Allan Stone (74) New York City art dealer who combined a broad expertise in Abstract Expressionism with a zeal for junk sculpture and realist painting and was almost as well known for collecting art as for selling it. Stone’s gallery (like his home) teemed with primitive and folk art, no matter what exhibition was on view. He died in his sleep in Purchase, New York on December 15, 2006.

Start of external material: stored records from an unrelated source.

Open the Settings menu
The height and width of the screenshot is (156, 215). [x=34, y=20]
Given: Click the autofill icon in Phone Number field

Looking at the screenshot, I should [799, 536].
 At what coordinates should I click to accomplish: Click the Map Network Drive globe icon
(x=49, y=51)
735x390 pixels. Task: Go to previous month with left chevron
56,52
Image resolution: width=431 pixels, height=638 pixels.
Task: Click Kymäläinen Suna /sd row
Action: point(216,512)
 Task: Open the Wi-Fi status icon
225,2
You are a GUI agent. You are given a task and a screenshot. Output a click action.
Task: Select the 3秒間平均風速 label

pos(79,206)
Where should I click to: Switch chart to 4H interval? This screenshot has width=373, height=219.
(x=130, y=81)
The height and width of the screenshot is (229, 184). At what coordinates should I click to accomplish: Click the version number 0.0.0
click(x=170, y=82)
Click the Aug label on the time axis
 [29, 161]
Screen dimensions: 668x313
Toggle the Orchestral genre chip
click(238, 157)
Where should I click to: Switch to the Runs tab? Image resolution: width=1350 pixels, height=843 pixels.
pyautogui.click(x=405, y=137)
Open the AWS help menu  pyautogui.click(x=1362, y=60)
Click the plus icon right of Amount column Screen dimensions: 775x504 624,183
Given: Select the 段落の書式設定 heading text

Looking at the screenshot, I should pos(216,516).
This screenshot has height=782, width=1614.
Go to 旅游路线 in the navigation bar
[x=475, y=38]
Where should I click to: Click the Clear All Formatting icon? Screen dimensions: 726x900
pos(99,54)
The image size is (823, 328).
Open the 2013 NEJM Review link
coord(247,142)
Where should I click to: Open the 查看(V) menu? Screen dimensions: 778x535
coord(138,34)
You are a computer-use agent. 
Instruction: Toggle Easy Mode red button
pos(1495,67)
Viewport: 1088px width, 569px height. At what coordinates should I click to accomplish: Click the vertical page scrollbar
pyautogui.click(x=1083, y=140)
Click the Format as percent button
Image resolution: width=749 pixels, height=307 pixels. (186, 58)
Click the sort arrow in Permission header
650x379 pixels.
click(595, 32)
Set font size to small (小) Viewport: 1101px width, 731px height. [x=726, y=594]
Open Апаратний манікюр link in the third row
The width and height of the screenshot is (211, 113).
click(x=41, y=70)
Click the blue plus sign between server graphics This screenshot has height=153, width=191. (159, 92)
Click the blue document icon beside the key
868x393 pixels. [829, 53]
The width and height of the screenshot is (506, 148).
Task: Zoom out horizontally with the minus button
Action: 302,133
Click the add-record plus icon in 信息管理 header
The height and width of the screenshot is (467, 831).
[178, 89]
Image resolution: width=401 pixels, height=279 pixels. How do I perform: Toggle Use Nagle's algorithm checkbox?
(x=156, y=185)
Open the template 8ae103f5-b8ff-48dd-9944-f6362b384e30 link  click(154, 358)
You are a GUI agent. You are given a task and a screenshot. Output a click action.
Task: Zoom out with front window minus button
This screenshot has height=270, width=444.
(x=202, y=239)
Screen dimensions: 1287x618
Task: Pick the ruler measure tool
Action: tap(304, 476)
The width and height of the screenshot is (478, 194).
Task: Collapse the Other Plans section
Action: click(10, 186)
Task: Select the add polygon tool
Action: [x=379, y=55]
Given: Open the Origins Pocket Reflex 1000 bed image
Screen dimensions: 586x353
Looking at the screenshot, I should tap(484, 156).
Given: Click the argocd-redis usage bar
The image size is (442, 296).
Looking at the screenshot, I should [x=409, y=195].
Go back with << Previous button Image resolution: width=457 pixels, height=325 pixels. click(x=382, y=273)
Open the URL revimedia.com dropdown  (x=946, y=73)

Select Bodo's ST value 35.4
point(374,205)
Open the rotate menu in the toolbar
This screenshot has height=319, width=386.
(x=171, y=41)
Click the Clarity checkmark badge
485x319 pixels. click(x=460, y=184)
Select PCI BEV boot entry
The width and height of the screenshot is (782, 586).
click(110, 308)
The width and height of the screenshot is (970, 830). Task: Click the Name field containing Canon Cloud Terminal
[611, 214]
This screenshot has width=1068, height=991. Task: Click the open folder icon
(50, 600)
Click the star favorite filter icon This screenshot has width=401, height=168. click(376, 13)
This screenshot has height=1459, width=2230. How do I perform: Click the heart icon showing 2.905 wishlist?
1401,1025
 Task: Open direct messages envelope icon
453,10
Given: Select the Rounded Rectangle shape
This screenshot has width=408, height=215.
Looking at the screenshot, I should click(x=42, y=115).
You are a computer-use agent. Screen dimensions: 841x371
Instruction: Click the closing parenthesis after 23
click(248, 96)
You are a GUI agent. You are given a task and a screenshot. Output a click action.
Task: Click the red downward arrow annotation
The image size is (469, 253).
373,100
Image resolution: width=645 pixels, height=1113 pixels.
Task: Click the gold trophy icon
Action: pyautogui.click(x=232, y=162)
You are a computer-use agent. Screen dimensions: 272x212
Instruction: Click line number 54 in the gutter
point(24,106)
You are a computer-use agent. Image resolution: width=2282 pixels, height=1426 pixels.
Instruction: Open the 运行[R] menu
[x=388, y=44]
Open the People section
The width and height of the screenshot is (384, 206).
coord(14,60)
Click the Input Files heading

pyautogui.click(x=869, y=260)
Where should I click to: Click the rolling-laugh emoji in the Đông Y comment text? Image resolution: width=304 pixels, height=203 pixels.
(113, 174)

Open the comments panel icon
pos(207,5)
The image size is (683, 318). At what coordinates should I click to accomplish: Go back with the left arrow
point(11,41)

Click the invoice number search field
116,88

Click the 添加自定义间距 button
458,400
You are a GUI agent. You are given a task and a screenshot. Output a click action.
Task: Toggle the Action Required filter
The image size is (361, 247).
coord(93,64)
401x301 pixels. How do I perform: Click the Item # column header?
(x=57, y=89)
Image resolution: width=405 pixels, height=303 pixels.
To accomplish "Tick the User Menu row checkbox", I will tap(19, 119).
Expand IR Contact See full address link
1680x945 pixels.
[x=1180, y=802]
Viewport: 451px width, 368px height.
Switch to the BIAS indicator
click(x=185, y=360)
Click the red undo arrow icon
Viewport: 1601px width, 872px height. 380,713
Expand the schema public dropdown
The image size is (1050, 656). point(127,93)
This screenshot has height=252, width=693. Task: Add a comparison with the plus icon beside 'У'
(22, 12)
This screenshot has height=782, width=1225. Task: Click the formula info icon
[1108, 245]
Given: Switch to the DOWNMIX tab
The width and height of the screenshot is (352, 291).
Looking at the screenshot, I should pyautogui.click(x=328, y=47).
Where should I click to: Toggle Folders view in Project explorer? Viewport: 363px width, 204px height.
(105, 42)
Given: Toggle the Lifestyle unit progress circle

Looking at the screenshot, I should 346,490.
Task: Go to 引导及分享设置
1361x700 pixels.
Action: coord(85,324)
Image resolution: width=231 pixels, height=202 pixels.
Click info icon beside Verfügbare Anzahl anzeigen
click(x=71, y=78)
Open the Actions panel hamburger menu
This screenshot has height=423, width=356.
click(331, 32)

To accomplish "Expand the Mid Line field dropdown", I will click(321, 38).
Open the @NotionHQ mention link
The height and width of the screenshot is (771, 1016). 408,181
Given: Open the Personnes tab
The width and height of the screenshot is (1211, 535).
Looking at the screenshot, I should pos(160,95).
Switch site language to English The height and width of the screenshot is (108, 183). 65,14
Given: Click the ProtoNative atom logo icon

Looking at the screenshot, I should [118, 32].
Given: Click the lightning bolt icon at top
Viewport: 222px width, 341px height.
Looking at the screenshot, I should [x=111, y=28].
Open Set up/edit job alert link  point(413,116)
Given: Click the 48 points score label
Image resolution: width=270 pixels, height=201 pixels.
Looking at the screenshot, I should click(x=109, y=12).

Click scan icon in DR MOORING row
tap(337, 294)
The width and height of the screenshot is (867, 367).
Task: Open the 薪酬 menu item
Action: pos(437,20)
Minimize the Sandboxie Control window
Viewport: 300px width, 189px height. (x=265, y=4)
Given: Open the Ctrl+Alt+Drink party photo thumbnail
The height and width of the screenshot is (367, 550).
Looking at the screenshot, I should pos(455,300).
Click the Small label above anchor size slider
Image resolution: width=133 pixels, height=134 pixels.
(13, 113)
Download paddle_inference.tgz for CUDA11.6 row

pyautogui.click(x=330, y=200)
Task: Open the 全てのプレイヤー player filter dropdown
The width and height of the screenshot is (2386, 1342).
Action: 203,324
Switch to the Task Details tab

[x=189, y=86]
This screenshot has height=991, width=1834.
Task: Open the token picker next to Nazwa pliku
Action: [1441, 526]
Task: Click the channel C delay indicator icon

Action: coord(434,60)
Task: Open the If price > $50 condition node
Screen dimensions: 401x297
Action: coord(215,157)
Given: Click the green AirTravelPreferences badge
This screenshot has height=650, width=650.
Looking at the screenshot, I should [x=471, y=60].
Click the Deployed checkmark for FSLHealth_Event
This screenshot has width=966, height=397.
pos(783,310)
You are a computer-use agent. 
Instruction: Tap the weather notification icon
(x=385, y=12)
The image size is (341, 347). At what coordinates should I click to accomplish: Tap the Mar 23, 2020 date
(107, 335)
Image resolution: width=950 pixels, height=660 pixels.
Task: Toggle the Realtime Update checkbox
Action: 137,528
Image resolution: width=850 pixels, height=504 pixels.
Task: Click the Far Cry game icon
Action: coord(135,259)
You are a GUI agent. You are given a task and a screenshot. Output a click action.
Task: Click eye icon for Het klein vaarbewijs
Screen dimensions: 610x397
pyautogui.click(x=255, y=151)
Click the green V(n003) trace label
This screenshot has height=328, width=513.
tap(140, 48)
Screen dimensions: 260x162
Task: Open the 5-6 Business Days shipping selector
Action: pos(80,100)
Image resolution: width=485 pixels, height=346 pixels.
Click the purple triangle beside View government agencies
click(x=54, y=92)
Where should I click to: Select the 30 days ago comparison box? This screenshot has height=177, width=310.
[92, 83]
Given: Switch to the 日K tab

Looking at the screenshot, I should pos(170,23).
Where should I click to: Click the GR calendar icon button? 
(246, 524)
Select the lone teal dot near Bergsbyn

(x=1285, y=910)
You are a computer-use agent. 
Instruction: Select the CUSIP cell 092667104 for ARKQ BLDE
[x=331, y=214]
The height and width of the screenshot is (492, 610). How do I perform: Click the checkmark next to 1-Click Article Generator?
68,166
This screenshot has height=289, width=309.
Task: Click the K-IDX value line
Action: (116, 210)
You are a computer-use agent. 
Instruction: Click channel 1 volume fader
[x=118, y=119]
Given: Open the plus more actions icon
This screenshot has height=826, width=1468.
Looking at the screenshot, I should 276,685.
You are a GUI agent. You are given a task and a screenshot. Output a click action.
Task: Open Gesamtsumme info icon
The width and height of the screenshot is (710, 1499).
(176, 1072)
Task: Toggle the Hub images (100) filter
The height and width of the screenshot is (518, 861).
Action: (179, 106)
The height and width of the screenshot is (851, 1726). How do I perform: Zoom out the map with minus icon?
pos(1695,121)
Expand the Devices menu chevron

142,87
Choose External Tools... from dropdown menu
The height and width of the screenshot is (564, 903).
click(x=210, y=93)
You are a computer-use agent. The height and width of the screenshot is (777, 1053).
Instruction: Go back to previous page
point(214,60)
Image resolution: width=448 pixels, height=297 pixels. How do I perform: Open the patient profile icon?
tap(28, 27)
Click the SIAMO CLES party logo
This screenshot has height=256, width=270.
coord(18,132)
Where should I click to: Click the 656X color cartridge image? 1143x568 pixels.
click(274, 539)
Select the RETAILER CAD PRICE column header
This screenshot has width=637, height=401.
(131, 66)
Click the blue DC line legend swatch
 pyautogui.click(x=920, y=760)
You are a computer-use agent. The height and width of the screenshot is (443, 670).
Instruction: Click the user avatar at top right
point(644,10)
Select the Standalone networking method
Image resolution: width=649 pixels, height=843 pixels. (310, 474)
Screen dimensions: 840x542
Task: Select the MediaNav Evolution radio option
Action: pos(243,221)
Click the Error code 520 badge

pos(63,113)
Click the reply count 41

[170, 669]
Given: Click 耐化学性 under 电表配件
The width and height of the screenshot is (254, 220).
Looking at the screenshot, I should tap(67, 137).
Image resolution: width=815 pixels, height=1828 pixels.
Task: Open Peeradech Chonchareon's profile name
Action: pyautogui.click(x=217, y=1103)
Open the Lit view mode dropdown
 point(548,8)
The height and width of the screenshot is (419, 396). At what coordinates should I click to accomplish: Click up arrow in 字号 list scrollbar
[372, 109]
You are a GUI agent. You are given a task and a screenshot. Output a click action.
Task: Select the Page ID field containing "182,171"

Larry Zox (69) artist known for his work in the color-field movement of the '60s. Zox's paintings involved the splicing of a color field to give the sensation of shifting planes. In the early '70s he had a studio on 20th Street in New York City known as a colorful gathering place for an eclectic crowd of artists, boxers, and bikers. He died of cancer in Colchester, Connecticut on December 16, 2006.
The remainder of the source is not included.